The expected answer is the set of lines in the data below between the line holding "의료/보건 (185, 88)" and the line holding "조기대량 공급 반드시", inclusive, written out exactly.

- - - - - - -

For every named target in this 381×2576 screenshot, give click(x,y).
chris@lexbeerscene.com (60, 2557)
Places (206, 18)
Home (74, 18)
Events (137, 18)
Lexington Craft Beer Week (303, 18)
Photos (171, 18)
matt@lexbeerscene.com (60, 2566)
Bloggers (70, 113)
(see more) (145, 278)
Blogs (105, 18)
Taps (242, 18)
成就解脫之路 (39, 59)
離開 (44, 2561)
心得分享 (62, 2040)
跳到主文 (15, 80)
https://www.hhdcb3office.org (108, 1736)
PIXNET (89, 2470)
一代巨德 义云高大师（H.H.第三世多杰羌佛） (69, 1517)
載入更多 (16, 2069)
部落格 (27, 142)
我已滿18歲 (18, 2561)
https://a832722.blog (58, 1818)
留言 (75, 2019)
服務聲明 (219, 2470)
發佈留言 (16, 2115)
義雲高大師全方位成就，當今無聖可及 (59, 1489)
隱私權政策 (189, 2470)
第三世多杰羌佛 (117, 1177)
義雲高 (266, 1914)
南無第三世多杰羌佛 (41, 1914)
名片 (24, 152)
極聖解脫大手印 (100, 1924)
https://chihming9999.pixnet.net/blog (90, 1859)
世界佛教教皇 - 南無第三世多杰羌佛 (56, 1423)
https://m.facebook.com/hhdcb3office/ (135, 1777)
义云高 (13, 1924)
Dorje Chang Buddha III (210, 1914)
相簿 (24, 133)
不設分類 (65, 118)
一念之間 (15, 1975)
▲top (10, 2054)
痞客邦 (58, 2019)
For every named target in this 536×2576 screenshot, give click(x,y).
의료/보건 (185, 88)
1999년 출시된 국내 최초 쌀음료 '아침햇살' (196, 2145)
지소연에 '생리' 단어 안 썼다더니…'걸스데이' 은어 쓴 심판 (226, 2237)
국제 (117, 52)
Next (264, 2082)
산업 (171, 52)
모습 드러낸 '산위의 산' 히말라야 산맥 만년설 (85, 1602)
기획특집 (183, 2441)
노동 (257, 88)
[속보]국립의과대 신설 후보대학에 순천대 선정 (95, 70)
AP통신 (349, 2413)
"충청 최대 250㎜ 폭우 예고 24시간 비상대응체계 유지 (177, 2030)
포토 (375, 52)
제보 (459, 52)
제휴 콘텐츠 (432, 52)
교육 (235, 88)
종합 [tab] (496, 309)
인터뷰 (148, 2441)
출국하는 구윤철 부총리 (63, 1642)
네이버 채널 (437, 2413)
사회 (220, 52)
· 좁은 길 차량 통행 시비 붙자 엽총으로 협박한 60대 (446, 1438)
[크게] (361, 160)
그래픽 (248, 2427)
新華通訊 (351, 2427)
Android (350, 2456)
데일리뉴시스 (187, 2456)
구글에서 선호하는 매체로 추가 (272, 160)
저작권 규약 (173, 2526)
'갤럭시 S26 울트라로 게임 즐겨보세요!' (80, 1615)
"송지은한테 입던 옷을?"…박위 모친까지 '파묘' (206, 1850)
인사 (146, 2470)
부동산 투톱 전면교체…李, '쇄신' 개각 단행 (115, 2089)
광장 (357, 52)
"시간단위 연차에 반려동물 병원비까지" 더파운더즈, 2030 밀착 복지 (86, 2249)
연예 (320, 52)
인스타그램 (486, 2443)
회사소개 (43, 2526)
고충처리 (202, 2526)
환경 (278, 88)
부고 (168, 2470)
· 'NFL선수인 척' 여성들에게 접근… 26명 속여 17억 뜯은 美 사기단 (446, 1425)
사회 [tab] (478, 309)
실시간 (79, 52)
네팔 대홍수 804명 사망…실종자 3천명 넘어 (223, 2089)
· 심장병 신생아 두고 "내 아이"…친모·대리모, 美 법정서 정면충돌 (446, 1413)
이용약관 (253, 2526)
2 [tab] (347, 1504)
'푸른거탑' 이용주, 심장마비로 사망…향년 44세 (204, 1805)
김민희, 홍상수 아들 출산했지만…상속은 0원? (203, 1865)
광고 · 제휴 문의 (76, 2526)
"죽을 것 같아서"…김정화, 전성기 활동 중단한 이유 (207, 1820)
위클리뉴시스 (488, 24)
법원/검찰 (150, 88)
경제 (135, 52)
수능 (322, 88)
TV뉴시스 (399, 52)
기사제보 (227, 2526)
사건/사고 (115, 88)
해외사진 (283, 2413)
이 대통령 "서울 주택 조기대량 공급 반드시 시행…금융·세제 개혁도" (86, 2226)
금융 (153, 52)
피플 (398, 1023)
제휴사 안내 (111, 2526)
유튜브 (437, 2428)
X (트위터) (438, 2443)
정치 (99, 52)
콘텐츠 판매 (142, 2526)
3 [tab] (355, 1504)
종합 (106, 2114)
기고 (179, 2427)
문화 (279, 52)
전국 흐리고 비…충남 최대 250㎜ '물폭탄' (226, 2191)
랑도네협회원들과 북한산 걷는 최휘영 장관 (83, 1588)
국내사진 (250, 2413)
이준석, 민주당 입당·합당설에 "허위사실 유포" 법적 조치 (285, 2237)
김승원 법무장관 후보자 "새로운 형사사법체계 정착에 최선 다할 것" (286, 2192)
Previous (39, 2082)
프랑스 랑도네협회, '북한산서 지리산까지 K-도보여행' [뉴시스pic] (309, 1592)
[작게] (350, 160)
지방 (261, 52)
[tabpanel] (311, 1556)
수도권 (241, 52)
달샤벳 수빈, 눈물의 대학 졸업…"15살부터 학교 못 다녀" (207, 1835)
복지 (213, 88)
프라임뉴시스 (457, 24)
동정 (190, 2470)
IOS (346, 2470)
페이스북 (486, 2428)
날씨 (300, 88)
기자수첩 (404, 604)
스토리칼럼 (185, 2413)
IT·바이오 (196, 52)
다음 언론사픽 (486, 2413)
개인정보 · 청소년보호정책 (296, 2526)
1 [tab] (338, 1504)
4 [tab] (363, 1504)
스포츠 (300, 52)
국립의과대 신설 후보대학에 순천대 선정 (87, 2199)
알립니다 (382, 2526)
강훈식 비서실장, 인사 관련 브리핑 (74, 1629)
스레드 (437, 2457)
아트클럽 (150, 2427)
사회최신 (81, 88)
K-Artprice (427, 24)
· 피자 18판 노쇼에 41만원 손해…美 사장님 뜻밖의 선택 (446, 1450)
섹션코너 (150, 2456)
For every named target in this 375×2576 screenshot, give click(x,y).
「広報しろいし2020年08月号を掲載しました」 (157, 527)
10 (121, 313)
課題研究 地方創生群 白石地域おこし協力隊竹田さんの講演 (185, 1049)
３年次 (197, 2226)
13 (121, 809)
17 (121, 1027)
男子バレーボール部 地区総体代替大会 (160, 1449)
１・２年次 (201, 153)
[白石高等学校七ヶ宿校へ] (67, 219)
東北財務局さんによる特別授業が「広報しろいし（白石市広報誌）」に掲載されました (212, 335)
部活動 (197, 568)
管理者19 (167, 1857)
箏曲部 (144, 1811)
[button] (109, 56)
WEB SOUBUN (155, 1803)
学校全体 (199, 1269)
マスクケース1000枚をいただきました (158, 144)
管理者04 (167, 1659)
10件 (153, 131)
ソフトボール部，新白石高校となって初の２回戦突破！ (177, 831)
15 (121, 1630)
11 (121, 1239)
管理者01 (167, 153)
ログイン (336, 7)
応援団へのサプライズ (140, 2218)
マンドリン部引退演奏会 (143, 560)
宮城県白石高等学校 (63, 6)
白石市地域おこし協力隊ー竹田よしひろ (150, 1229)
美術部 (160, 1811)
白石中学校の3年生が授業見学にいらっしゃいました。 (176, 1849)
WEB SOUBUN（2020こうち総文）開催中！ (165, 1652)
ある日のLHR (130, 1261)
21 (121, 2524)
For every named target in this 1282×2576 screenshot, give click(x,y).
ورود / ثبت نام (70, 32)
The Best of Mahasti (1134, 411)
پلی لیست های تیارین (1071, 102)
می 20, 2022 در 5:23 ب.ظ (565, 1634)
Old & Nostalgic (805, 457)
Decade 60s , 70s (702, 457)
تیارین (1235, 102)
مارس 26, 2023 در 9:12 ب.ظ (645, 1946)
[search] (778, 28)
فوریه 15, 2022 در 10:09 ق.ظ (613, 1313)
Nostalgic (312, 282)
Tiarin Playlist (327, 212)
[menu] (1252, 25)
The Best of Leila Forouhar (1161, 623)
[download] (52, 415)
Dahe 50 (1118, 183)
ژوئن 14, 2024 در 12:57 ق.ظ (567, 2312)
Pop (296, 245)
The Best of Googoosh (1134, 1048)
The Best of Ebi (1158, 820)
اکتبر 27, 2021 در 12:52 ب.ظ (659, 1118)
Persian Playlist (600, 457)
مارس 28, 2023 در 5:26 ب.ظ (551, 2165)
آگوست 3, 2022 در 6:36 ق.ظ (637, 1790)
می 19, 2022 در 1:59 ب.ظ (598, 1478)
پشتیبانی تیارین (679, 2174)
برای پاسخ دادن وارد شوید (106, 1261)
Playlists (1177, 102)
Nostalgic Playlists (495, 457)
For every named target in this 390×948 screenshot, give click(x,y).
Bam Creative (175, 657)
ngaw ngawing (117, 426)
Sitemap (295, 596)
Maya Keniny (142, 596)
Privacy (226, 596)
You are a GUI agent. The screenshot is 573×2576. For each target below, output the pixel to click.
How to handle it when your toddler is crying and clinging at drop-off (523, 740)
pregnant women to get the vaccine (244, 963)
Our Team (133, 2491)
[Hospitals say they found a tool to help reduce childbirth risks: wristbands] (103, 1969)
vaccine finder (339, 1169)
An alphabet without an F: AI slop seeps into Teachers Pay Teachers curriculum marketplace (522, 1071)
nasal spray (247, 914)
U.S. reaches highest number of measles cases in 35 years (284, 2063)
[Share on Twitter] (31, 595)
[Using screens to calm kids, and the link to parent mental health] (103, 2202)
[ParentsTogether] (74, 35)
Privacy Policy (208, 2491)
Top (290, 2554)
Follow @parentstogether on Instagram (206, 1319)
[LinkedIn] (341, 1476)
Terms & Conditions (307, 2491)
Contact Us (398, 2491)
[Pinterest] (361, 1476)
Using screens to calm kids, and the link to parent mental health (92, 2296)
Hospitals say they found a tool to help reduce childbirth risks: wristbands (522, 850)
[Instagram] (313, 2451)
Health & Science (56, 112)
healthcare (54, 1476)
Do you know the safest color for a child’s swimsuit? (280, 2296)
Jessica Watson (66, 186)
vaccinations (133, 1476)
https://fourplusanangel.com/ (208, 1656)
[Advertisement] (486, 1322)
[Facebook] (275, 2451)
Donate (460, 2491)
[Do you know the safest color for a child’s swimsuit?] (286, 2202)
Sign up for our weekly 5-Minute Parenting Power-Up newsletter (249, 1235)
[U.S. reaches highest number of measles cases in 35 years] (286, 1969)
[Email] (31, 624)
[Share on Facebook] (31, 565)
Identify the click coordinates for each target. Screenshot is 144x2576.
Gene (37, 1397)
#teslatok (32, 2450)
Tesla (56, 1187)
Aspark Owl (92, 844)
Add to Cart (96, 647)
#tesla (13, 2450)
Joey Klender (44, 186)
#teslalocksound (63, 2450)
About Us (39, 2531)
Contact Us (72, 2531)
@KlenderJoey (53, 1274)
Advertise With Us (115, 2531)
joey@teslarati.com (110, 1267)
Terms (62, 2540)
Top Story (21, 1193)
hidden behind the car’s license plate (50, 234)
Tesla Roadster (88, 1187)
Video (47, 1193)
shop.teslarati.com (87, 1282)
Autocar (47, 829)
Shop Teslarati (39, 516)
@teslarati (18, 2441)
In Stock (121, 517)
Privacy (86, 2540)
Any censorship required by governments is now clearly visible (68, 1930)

- - - - - - -

**Answer below**.
의료/보건 (185, 88)
1999년 출시된 국내 최초 쌀음료 '아침햇살' (196, 2145)
지소연에 '생리' 단어 안 썼다더니…'걸스데이' 은어 쓴 심판 (226, 2237)
국제 (117, 52)
Next (264, 2082)
산업 (171, 52)
모습 드러낸 '산위의 산' 히말라야 산맥 만년설 (85, 1602)
기획특집 (183, 2441)
노동 (257, 88)
[속보]국립의과대 신설 후보대학에 순천대 선정 (95, 70)
AP통신 (349, 2413)
"충청 최대 250㎜ 폭우 예고 24시간 비상대응체계 유지 (177, 2030)
포토 (375, 52)
제보 (459, 52)
제휴 콘텐츠 (432, 52)
교육 (235, 88)
종합 [tab] (496, 309)
인터뷰 (148, 2441)
출국하는 구윤철 부총리 (63, 1642)
네이버 채널 (437, 2413)
사회 (220, 52)
· 좁은 길 차량 통행 시비 붙자 엽총으로 협박한 60대 (446, 1438)
[크게] (361, 160)
그래픽 (248, 2427)
新華通訊 (351, 2427)
Android (350, 2456)
데일리뉴시스 (187, 2456)
구글에서 선호하는 매체로 추가 (272, 160)
저작권 규약 (173, 2526)
'갤럭시 S26 울트라로 게임 즐겨보세요!' (80, 1615)
"송지은한테 입던 옷을?"…박위 모친까지 '파묘' (206, 1850)
인사 (146, 2470)
부동산 투톱 전면교체…李, '쇄신' 개각 단행 (115, 2089)
광장 (357, 52)
"시간단위 연차에 반려동물 병원비까지" 더파운더즈, 2030 밀착 복지 (86, 2249)
연예 (320, 52)
인스타그램 (486, 2443)
회사소개 (43, 2526)
고충처리 (202, 2526)
환경 (278, 88)
부고 (168, 2470)
· 'NFL선수인 척' 여성들에게 접근… 26명 속여 17억 뜯은 美 사기단 (446, 1425)
사회 [tab] (478, 309)
실시간 (79, 52)
네팔 대홍수 804명 사망…실종자 3천명 넘어 (223, 2089)
· 심장병 신생아 두고 "내 아이"…친모·대리모, 美 법정서 정면충돌 (446, 1413)
이용약관 (253, 2526)
2 [tab] (347, 1504)
'푸른거탑' 이용주, 심장마비로 사망…향년 44세 (204, 1805)
김민희, 홍상수 아들 출산했지만…상속은 0원? (203, 1865)
광고 · 제휴 문의 (76, 2526)
"죽을 것 같아서"…김정화, 전성기 활동 중단한 이유 (207, 1820)
위클리뉴시스 (488, 24)
법원/검찰 (150, 88)
경제 (135, 52)
수능 (322, 88)
TV뉴시스 (399, 52)
기사제보 (227, 2526)
사건/사고 (115, 88)
해외사진 (283, 2413)
이 대통령 "서울 주택 조기대량 공급 반드시 시행…금융·세제 개혁도" (86, 2226)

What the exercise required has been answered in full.